_Dataset extract_:
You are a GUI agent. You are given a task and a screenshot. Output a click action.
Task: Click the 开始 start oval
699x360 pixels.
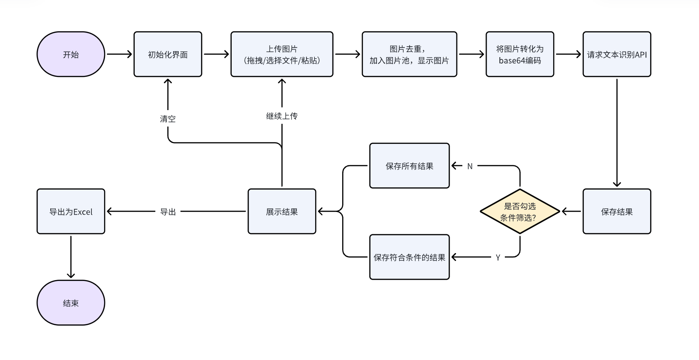click(71, 54)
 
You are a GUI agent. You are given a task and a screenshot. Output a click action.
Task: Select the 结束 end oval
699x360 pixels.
click(71, 303)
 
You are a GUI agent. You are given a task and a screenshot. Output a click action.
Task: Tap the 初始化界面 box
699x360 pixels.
click(168, 54)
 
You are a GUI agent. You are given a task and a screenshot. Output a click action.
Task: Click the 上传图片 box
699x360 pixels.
click(282, 54)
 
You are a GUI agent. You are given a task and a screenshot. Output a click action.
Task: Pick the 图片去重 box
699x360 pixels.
click(409, 54)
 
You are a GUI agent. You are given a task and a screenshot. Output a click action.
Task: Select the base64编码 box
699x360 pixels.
click(520, 54)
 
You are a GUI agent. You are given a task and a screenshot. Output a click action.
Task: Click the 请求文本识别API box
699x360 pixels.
click(617, 54)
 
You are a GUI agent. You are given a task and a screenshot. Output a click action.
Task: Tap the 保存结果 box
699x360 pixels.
click(617, 212)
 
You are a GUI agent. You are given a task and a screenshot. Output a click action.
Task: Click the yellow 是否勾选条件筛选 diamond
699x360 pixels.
click(520, 212)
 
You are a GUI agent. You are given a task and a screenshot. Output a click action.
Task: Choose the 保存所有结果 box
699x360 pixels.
click(409, 166)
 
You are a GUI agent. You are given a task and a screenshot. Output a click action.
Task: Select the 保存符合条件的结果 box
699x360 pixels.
click(409, 257)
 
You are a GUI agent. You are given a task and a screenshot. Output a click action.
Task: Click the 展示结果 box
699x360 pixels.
click(282, 212)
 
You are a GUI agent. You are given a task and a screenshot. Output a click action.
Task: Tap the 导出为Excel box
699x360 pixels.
click(71, 212)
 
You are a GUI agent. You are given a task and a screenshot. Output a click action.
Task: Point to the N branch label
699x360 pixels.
click(470, 166)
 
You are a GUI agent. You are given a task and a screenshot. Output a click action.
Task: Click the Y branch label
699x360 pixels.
click(498, 258)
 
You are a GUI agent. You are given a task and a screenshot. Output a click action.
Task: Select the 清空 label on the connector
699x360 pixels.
click(168, 119)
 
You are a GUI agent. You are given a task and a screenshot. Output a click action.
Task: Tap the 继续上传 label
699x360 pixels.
click(282, 116)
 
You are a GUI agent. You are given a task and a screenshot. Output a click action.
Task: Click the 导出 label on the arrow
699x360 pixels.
click(168, 212)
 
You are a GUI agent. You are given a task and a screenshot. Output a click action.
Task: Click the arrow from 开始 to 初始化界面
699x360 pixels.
click(119, 54)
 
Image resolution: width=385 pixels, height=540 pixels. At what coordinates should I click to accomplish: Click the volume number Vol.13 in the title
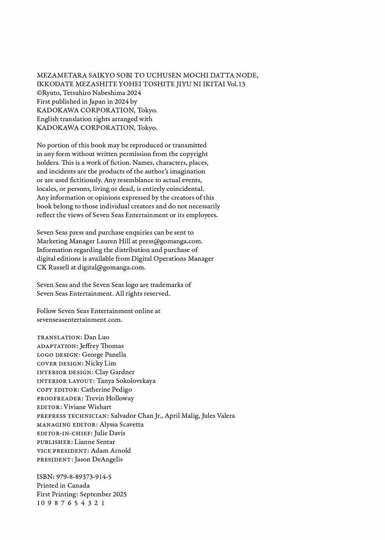(236, 84)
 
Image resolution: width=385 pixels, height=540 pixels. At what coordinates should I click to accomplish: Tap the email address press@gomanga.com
(170, 241)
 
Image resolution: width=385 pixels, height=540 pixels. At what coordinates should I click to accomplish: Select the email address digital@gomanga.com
(111, 268)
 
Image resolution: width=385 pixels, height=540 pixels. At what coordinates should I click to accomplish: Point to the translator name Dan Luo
(97, 337)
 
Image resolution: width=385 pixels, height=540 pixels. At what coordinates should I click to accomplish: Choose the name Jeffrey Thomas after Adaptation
(102, 346)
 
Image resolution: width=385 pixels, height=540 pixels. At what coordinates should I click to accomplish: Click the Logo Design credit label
(58, 355)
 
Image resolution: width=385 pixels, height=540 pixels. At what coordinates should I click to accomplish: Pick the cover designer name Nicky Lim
(101, 363)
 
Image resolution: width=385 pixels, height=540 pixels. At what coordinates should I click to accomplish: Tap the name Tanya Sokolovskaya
(126, 381)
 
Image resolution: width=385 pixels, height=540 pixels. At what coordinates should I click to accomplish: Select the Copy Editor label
(58, 390)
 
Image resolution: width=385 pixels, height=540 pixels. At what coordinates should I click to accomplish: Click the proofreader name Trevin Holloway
(109, 398)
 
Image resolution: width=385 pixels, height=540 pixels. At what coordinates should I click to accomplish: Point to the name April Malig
(181, 416)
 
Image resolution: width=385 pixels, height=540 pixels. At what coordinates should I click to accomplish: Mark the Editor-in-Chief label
(65, 433)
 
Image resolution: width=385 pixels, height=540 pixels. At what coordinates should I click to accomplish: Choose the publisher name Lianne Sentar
(94, 442)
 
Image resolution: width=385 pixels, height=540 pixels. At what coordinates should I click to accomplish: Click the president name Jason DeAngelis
(98, 459)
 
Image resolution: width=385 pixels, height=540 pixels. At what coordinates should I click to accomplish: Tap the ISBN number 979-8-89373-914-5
(84, 477)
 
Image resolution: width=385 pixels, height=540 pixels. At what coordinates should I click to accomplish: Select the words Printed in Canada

_The exercise_:
Please pull out every line of the listing above that contains the string "Select", matching case exactly.

_Task solution_:
Task: Select the 结束 end oval
Task: Select the base64编码 box
Task: Select the 保存符合条件的结果 box
Task: Select the 清空 label on the connector
Image resolution: width=385 pixels, height=540 pixels. At what coordinates should I click to accomplish: Select the email address digital@gomanga.com
Image resolution: width=385 pixels, height=540 pixels. At what coordinates should I click to accomplish: Select the Copy Editor label
Image resolution: width=385 pixels, height=540 pixels. At what coordinates should I click to accomplish: Select the words Printed in Canada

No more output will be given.